L’expérience de l’utilisateur comme le meilleur atout
Enfin l’étude analyse également les opportunités des entreprises dans un monde en réseau au sens d’une «Big Picture». Elle se réfère pour cela au modèle «Form of the Firm», esquissé par le sociologue et théoricien des systèmes Dirk Baecker et qui englobe les sept étapes Produit, Méthode, Organisation, Marché, Économie, Société et finalement Homme. Le produit est au niveau le plus élevé la conséquence de l’interaction de tous les autres niveaux, l’expérience de l’utilisateur est au centre. Les produits doivent créer une valeur ajoutée pertinente et durable et s’insérer simultanément dans les environnements respectifs. Au niveau de la direction, la compétence numérique doit être vécue et encouragée. La direction crée des marges de manoeuvre créatives qui seront remplies de «bruissement structuré» par les collaborateurs, pour exploiter l’innovation et de nouveaux potentiels dans l’entreprise.
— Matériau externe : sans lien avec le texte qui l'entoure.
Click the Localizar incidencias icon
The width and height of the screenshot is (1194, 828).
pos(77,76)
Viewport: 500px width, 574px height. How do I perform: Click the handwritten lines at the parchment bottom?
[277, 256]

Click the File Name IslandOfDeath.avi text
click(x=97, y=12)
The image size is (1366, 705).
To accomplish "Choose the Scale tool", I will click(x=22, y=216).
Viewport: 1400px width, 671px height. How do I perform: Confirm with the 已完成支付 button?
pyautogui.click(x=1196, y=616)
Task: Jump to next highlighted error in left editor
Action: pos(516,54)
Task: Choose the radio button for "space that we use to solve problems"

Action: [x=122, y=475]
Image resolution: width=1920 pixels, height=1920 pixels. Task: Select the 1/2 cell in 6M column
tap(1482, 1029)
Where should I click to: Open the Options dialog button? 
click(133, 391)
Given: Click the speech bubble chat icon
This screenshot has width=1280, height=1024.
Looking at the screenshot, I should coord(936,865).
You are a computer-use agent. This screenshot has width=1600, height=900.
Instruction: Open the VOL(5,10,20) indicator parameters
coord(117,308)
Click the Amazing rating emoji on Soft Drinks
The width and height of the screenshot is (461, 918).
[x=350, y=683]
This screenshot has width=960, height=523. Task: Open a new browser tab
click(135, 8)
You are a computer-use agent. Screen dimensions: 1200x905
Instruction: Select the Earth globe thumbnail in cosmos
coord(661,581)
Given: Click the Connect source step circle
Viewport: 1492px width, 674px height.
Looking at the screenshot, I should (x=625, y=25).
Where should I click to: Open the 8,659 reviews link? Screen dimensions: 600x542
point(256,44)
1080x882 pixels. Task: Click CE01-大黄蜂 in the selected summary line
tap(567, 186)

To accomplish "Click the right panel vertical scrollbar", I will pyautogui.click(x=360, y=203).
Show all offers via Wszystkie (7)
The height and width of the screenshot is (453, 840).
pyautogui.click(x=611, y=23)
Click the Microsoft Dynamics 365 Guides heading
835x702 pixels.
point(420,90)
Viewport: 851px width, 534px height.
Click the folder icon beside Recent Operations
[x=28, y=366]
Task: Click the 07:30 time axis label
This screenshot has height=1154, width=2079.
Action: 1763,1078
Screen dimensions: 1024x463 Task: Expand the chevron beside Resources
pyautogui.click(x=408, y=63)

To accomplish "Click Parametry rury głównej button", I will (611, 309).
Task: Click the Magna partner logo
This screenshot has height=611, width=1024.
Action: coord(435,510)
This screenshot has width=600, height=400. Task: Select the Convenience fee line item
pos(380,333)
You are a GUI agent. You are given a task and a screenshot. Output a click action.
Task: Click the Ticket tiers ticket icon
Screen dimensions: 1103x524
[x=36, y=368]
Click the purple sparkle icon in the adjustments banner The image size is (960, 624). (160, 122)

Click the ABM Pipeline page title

Au niveau de l’économie globale, de nouveaux partenariats voient le jour, comme par exemple celui entre Google et la Ellen MacArthur Foundation, qui est entrainé par la vision d’une économie sans déchets. Et enfin la numérisation cohérente fait prendre conscience à l’homme de ce qu’il est et de ce qui le différencie des machines et de l’intelligence artificielle: celle-ci sera toujours rationnelle et ne sera donc qu’une fraction de l’intelligence humaine. Par contre, l’intuition, la sociabilité, les émotions, la corporalité, la créativité et l’imprévisibilité font de l’homme ce qu’il est, et à une époque numérisée plus que jamais.